Annd whase wilenn shall piss boc
Efft operrsibe written,
Himm bidde icc patt he write rihht…
(And if anyone wants to
copy this book again,
I bid him that he write it correctly…)
The earliest and also the most popular was Layamon’s Brut, a poem composed in the late 12th century in the West Midland dialect. Layamon translated the popular Anglo-Norman romance BRUT, which in its turn was a versified rendering of the Latin HISTORIA REGUM BRITAN. (It’s the history of the King of Britain. It described the deeds of King Arthur, a legendary king of the Britons, and his Knights of the Round Table (which became the favourite subject of English romances of chivalry).
Middle English Dialects
OE | ME |
Northumbrian NORTHERN
(Northern, Lowland, Scottish)
Mercian MIDLAND
(West Midland, East Midland, South-West Midland)
LONDON
West Saxon SOUTHERN
(South-Western)
Kentish KENTISH
2. The London dialect and the flourishing of Literature in the late 14th century
In the 14th century, when English revived as the official and the written language, the four main dialects, Northern, Southern, West Midland and East Midland, were struggling for supremacy but none of them was destined to predominate. The history of the London dialect reveals to us the sources of the literary language in the Late Middle English period (as well as the main sources of the national English language, both in its written and spoken forms). It is common knowledge that the history of London reaches back to Rome and even pro-Roman days. Already in Old English times London was by far the biggest town in Britain, although the capital of Wessex – the main old English kingdom – was Winchester. It may be interesting to recall that in 1018 one eighth of the Danegeld collected from all over the country came from London. (“Danegeld” is the name of the tax paid by the English to the Scandinavian (or Danish) rulers of Britain in the early 11th century.

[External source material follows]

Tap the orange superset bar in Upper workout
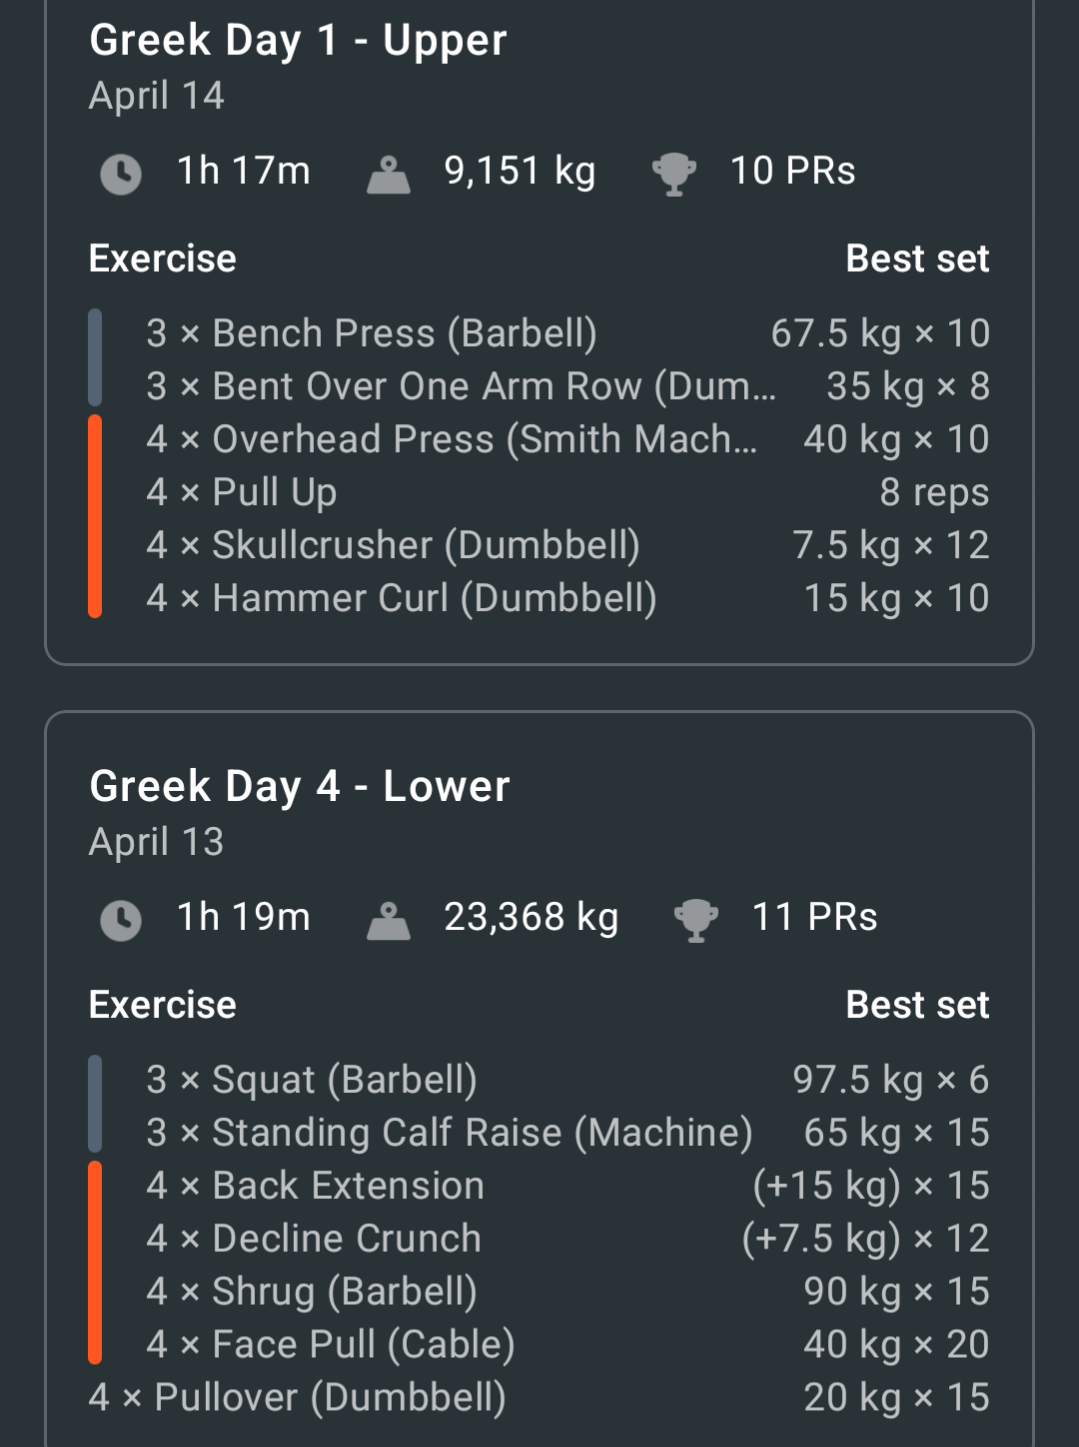Image resolution: width=1079 pixels, height=1447 pixels. click(x=95, y=516)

The Early Middle English records made in London – beginning with the London PROCLAMATION of 1258 – show that the dialect of London came from an East Saxon dialect, or, in terms of the Middle English division, from the south-western variety of the Southern dialect group.
In the 12th and 13th centuries the inhabitants of London came from the neighbouring south-western districts. In the middle of the 14th c. London was practically depopulated during the Black Death (1348-1349) and later outbreaks of bubonic plague. It has been the epidemics, the highest proportion of deaths falling to London. The depopulation was speedily made good, and in 1377 London had already 35 000 inhabitants.
The flourishing of literature in the second half of the 14th c., apart from its cultural significance, testifies to the establishment of the London dialect as the literary language, some authors wrote in their dialect (other than London); others represent various combinations of London and regional traits.
One of the prominent authors of the time was John de Trevisa of Cornwall. In 1392 he completed the translation of seven books on world history, POLYCHRONICON by Ranulf Higden, from Latin into the South-Western dialect of English. Among other information he inserted there some curious remarks commenting on Higden’s observations about the English language. Here is a fragment from their dialogue literary rendered in Modern English:
RANULG: It seems a great wonder hoe Englishment and their own language and tongue is so diverse in sound in this one island and the language of Normandy coming from another land has one manner (of) sound among all men that speak it right in England.
TREVISA: Nevertheless there are as many diverse manners of French in the realm of France as diverse manners of English in the realm of England.
RANULF: Men of the East with men of the West, as it were, under than same part of heaven, accord more in the sound of their speech than men of the North with men of the South; therefore the Mercians, who live in Central England, as they are neighbours of the ends of England, understand the language of those ends, northern and southern, better than people from the North and from the South understand each other.
Many more names might be mentioned but all of them were certainly overshadowed by that of Geoffrey Chaucer, the greatest English writer before the age of Shakespeare.
Chaucer was born about the year 1340 and had the most varied experience as student, courtier, soldier, ambassador, official, and Member of Parliament. He mixed freely with all sorts and conditions of men and in his works gave a true and vivid picture of contemporary England. Chaucer’s most important work is his Canterbury Tales, a series of stories told by a number of pilgrims on their way to Canterbury. In the Prologue to the poem he presents in the pilgrims a gallery of life-like portraits taken from all walks of like.
Chaucer wrote in a dialect, which in the main coincided with that used in documents produced in London shortly before his time and for a long while after. He made better use of the literary language and set up a pattern of it to be followed in the 14th and 15th centuries. His poems were copied so many times that over sixty manuscripts of the Canterbury Tales have survived today.
Chaucer’s literary language based on the mixed (largely East Midland) dialect of London is known as classical Middle English; in the 15th and 16th centuries it became the basis of the national standard form of the written language.